GOAL OF THE EXERCISE
Lines with "will": copy each one from the listing below.

DATASET EXTRACT
┌──

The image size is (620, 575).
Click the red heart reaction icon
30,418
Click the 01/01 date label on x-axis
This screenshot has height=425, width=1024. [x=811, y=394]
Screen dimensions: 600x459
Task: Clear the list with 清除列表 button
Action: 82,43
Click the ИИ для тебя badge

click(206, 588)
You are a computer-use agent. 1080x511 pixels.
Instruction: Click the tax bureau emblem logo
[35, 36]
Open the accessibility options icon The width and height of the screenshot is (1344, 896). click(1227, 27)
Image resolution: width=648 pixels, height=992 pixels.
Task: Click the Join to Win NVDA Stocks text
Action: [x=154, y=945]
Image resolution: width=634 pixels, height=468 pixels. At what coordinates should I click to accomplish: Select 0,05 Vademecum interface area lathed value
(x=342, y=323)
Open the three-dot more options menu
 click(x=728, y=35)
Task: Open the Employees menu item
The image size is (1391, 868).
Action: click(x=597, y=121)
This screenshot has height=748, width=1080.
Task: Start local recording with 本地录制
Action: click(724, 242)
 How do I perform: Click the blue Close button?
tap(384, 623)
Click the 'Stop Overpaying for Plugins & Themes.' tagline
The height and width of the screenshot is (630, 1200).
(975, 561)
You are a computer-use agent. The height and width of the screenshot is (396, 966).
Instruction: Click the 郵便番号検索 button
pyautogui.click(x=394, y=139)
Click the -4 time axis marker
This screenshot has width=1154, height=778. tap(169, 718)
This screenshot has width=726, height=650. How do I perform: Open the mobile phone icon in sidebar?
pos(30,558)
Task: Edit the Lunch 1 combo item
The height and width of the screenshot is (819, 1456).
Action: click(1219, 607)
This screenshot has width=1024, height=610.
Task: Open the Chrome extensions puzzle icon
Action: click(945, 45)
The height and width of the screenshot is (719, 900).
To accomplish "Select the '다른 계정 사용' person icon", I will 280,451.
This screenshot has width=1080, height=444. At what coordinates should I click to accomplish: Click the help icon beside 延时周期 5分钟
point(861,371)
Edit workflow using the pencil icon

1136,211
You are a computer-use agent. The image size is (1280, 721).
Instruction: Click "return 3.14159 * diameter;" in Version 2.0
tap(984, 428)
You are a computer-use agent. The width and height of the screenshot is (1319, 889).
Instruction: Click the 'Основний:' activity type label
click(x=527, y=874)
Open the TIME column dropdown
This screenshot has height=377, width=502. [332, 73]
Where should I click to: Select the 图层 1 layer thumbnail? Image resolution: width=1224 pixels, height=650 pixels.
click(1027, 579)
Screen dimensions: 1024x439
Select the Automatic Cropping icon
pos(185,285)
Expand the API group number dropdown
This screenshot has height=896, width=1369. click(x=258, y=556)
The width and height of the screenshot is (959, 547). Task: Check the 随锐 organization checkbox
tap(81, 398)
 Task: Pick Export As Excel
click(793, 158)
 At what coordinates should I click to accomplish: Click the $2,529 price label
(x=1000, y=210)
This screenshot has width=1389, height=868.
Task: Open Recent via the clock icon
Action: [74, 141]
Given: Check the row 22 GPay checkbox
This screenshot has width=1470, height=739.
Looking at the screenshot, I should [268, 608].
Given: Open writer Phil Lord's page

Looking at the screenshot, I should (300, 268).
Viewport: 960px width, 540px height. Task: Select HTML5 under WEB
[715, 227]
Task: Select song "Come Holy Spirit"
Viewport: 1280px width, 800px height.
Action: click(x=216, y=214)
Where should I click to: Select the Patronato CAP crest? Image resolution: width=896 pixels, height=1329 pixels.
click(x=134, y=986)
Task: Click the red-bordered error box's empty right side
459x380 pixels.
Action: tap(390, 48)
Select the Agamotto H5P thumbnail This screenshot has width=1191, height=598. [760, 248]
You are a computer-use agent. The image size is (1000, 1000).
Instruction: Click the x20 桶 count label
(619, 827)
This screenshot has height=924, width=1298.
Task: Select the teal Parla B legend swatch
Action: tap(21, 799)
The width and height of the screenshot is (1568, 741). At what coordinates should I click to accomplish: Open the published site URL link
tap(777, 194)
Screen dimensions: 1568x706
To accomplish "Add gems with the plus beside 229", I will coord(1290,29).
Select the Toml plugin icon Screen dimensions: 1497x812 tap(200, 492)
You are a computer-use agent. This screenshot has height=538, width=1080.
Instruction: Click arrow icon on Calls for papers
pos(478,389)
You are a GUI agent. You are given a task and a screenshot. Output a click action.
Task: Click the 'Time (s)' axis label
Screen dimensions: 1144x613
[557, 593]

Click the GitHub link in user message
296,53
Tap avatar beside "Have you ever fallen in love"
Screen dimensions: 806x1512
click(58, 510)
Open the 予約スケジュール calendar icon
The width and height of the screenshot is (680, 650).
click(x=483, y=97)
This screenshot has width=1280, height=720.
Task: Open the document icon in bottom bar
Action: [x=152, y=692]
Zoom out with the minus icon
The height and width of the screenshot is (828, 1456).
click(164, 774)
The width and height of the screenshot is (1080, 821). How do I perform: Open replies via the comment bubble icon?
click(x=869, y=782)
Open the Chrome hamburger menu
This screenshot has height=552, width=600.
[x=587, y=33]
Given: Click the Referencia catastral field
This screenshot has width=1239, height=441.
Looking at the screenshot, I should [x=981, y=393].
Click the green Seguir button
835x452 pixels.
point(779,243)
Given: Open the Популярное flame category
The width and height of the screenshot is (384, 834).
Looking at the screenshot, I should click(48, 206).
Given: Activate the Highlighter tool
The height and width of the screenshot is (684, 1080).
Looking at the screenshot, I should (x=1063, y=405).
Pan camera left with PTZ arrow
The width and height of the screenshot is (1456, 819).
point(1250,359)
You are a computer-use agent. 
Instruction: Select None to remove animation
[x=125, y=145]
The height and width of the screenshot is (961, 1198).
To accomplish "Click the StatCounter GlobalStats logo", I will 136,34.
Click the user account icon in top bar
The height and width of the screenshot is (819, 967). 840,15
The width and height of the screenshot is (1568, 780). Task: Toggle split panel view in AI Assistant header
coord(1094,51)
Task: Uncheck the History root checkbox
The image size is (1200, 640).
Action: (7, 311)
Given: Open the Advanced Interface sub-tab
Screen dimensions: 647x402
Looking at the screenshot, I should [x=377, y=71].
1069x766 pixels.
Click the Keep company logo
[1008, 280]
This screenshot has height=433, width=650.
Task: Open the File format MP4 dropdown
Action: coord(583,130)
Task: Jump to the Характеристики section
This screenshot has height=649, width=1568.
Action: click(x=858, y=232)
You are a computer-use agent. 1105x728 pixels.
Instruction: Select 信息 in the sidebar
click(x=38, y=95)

└──

FINISHED EXERCISE
To accomplish "Select the '다른 계정 사용' person icon", I will 280,451.
To accomplish "Add gems with the plus beside 229", I will coord(1290,29).
To accomplish "Click the StatCounter GlobalStats logo", I will 136,34.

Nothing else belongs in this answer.